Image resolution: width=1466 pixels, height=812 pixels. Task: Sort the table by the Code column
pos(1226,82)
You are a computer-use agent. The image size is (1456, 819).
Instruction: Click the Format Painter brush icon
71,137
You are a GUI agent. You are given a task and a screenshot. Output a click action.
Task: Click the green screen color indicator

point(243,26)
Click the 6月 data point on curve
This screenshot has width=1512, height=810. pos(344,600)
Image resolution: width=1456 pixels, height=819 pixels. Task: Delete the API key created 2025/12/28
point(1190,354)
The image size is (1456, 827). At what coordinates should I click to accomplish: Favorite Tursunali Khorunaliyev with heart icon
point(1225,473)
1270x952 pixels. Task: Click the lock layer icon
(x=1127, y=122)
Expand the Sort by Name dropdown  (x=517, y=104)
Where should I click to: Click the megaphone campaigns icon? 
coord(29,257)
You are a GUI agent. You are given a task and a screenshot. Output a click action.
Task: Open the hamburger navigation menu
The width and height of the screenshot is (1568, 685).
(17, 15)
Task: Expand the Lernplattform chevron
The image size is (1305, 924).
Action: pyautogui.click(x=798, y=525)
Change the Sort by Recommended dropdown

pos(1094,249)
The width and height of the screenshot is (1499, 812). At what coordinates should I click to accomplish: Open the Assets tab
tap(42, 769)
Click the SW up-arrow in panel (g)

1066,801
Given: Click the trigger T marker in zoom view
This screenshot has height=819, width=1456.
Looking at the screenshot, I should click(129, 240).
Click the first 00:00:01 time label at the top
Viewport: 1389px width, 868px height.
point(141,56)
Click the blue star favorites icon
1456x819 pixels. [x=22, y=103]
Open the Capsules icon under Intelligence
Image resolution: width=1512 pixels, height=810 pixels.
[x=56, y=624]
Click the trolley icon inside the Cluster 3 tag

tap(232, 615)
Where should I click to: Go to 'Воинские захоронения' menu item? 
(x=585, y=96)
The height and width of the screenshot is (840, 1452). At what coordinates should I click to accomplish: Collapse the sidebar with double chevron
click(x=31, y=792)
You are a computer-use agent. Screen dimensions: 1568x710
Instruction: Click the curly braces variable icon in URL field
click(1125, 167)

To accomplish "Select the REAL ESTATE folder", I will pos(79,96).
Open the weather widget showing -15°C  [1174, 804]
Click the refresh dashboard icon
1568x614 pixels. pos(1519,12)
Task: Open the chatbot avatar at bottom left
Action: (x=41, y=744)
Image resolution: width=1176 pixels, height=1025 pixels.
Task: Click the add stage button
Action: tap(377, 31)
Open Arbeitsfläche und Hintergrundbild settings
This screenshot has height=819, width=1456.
:::
• _Exercise details_
Only a number is expected: the count of lines in the data that contain the word "Expand".

• _Answer area_
2